Selanjutnya untuk menindaklanjuti kerja sama penambangan dan dibuat pula perjanjian seolah-olah ada Perjanjian Jual Beli Batubara antara PT. Raimahdan Putra Berjaya dengan Perusda Pertambangan Bara Kaltim Sejahtera No. : 001/PJBB/RPB-PPBKS/VII/2018 tanggal 02 Agustus 2018 yang ditandatangani oleh Syamsul Rizal selaku Direktur Utama PT. Raihmadan Putra Berjaya dan Brigjen TNI (Purn) I Ginting Suka selaku Direktur Utama Perusda BKS, padahal Perusda BKS maupun PT. Raihmadan Putra Berjaya tidak memiliki IUP OP ataupun IUP OP Khusus Pengangkutan & Penjualan, sebagai syarat perusahaan dapat melakukan jual beli batubara dan PT Raihmadan Putra Berjaya tidak memiliki hak untuk menjual batubara dari lokasi IUP OP PT. Raja Kutai Baru Makmur.
Dalam perjanjian fiktif tersebut, PT Raihmadan Berjaya telah menerima pembayaran PT. Raihmadan Putra Berjaya telah menerima pembayaran dari Perusda pertambangan BKS sebesar Rp 3.937.500.000,-. Dari pembayaran tersebut tersangka A menggunakan sebagian dari uang pembayaran untuk kepentingan pribadi.

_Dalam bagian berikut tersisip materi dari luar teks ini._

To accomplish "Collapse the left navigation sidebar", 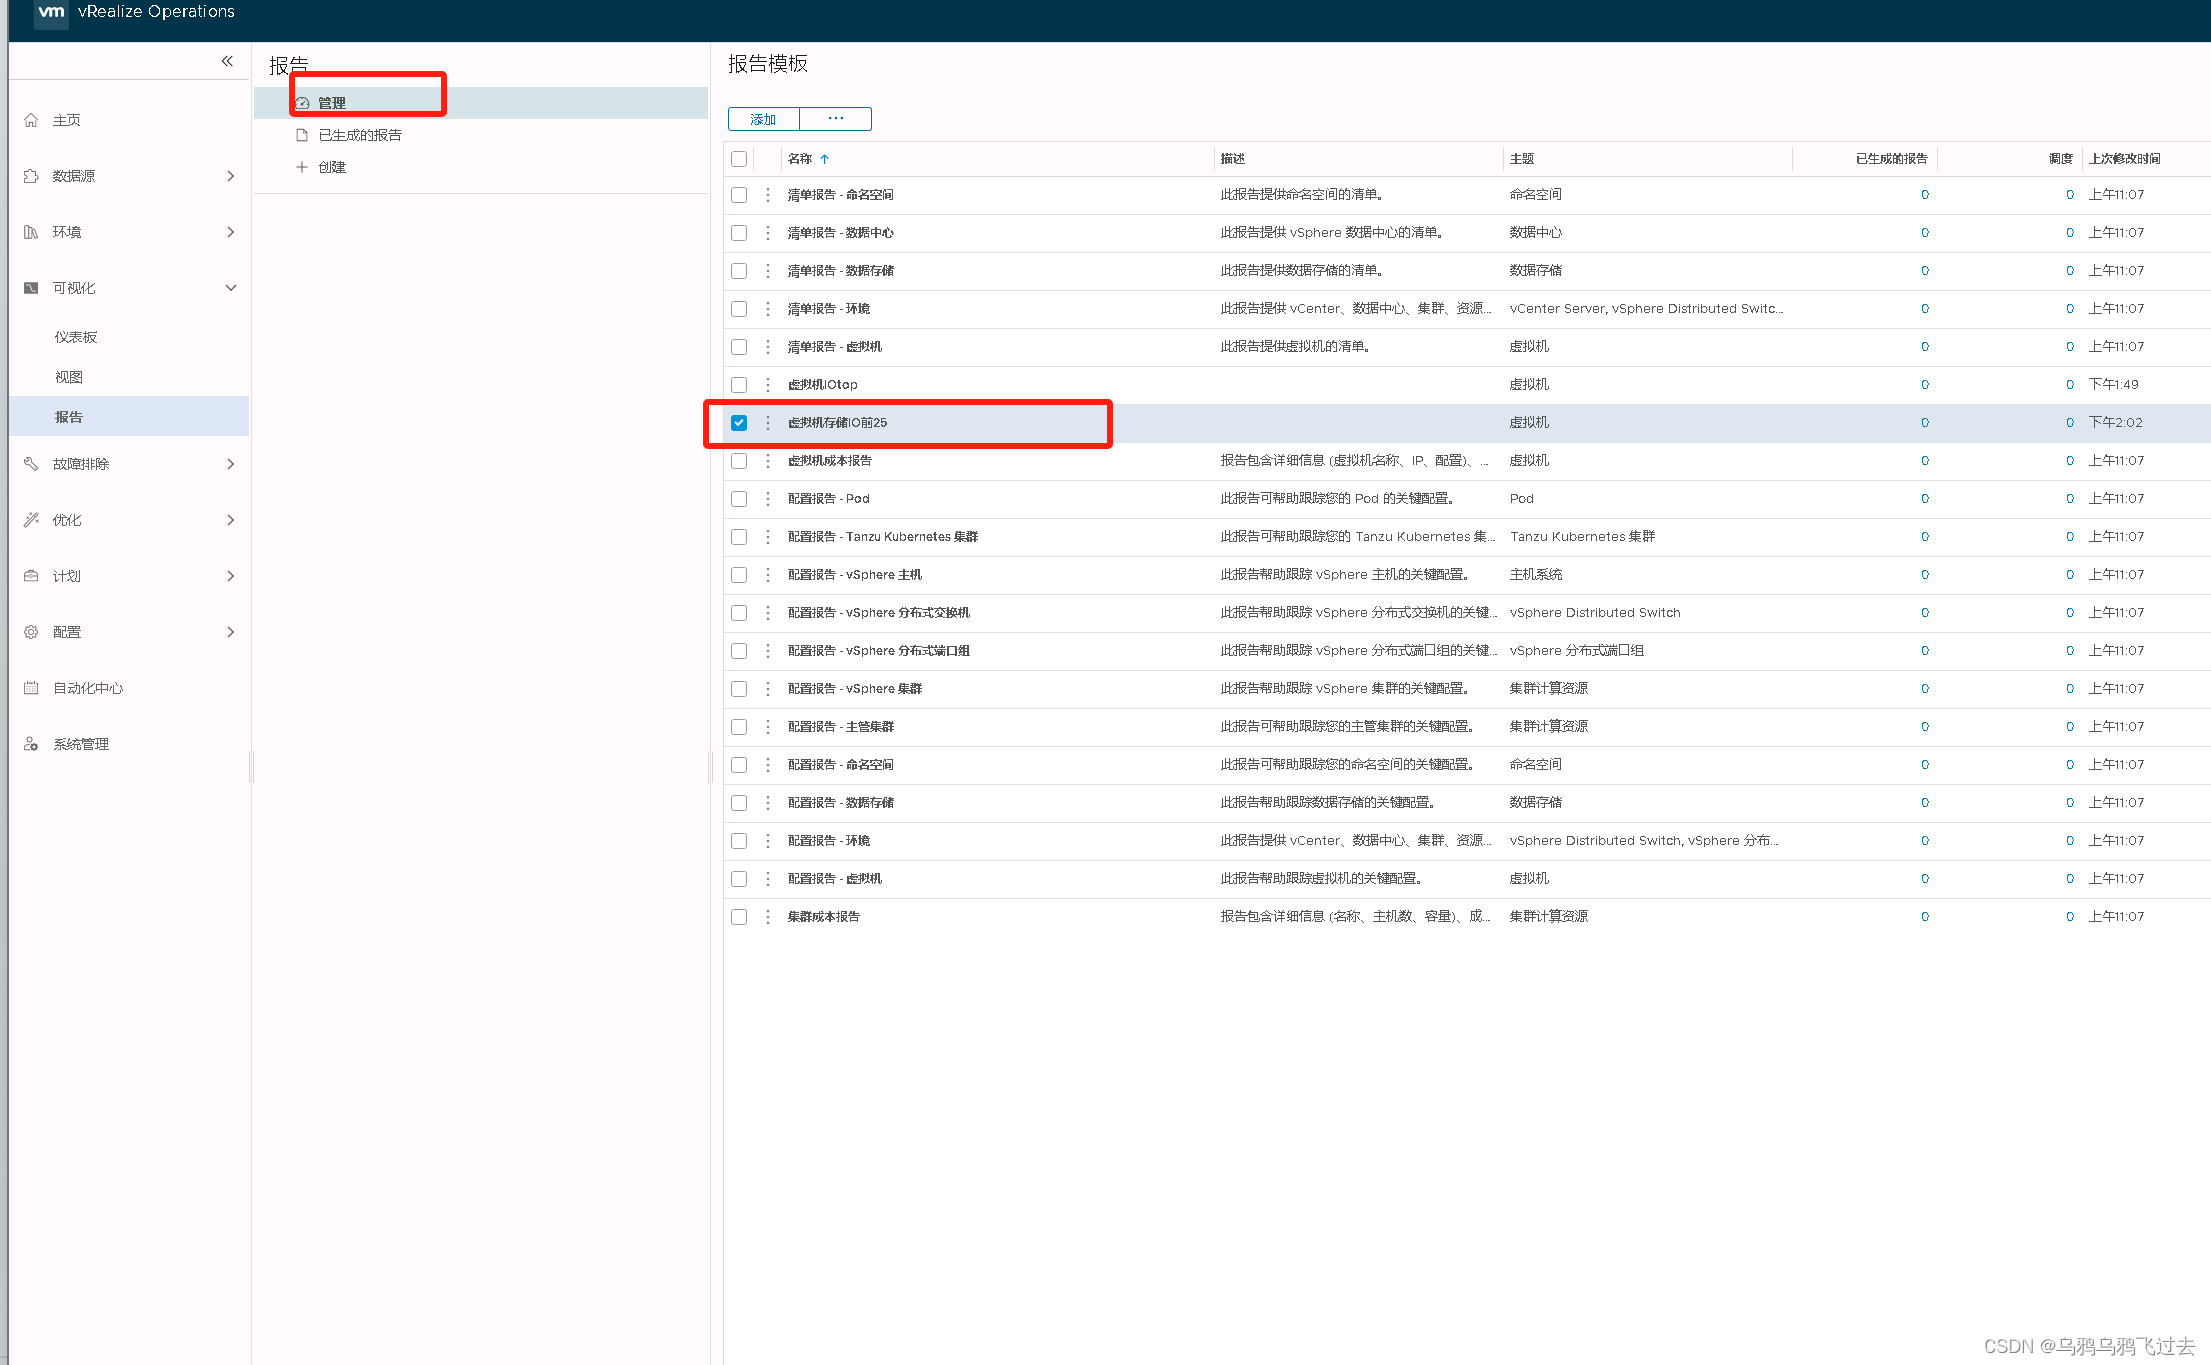I will pos(227,61).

”Bahwa kerugian negara akibat perbuatan terdakwa Brigjen TNI (Purn.) Idaman Ginting Suka dan Tersangka A selaku direktur oprasional PT Kace Berkah Alam senilai kurang lebih Rp7.194.863.838, – dari total kerugian negara sebesar Rp21.202.001.888,” ungkap Toni.